Basada en la novela de Jenny Han, conocemos a Lara Jean Covey (Lana Condor), una joven que no se atreve a trasladar las aventuras que lee en sus libros a la vida real, y se dedica a escribir cartas a sus amores que nunca envía. Vive, literalmente, dentro de su cabeza y su desordenada habitación. Sin embargo, su hermana pequeña está decidida a que eso cambie, y lanza esas cartas prohibidas al correo para obligarla a afrontar de una vez sus sentimientos. Esto afectará, sobre todo, a dos chicos: el reciente ex de su hermana, Josh (Israel Broussard), de quien cree estar enamorada, y un antiguo crush, Peter (Noah Centineo), que la ayudará a evitarle a través de un clásico del género: fingir una relación amorosa -él, para poner celosa a una chica; ella, para convencer a Josh que no está colada por él- y acabar enamorándose perdidamente el uno del otro. Lo predecible no le quita encanto.
Ahora bien, en Jenny hay mucho más que una típica romanticona que debe abrirse al mundo. Habitualmente, en las películas adolescentes clásicas, esto requeriría de un cambio de imagen -el complejo de Betty la fea- para que el mundo la acepte. O esconder quién es, sus gustos extraños y su afición por las novelas románticas. Pero Jenny no tiene que cambiar nada de eso: es un reflejo de la “heroína” de Dieciséis velas, a la que se cita en diversas ocasiones. No se aleja de aquella Molly Ringwald demasiado vergonzosa para mirar a la cara al chico que le gusta. Pero aquí, además, esta cita nada aleatoria viene a reivindicar sin mucha pompa y circunstancia otra situación: la representación de los asiáticos en el cine estadounidense. Si recordamos, en aquella película de 1984, conocíamos a Long Duk Dong (Gedde Watanabe), un estudiante de intercambio chino que aunaba todos los estereotipos que pueden imaginarse. Al verlo en la pantalla del salón de la casa familiar, y compararlo con cómo Lara Condor protagoniza este filme (¿el primer romance teen norteamericano liderado por asiáticas-americanas?) nos damos cuenta de que algo ha avanzado.

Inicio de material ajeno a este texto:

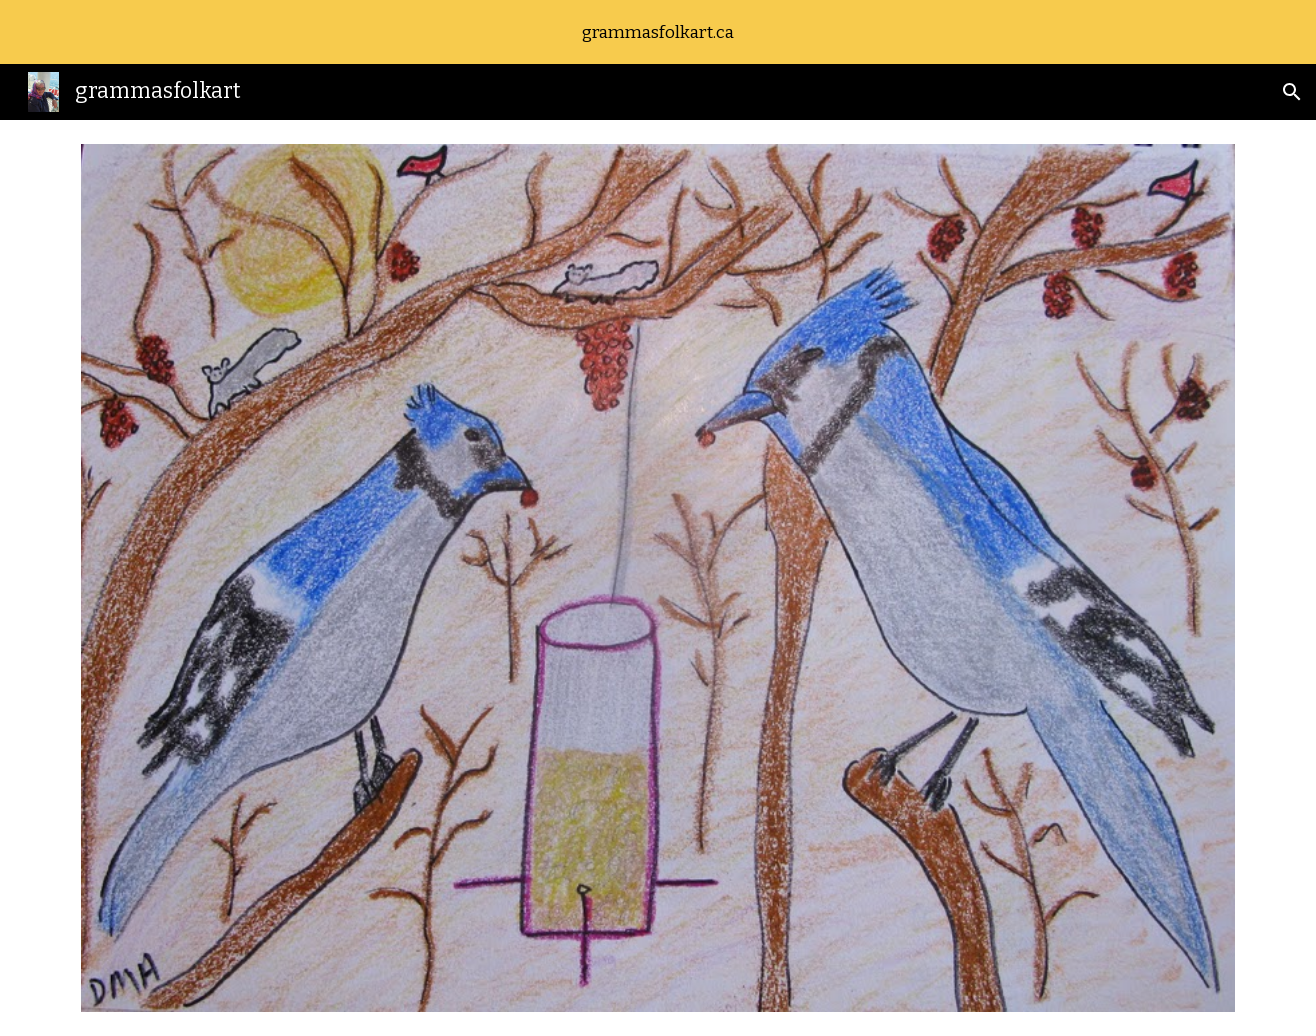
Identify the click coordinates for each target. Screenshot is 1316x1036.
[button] (1292, 92)
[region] (658, 32)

La otra imagen externa que vemos en la película es de Las chicas de oro, con la que las hermanas se están haciendo un buen maratón de fin de semana mientras la pequeña lleva una camiseta donde se lee Girl Power. Sí, es un feminismo de postal, que en la trama no se oferta como el pescado del mercadillo: es algo ya orgánico en su mecanismo. El personaje de Christine (Madeleine Arthur), por ejemplo, no necesita de ninguna validación ni consigna del movimiento, porque ya es profundamente feminista simplemente por ser ella misma. En la protagonista, en cambio, hay más viaje, más cambios internos, pero nunca externos. Es una película en la que una adolescente evoluciona y toma decisiones para ser más feliz. Se conoce a sí misma, y su miedo a la pérdida a raíz de la muerte prematura de su madre, y avanza en consecuencia. Esos cambios respecto a otras rom-com adolescentes son sutiles, pero importantes. Y, al final, A todos los chicos de los que me enamoré tiene aquello que caracteriza a las mejores y más puras muestras del género: un luminoso halo de esperanza y alegría. El romanticismo feliz no ha muerto.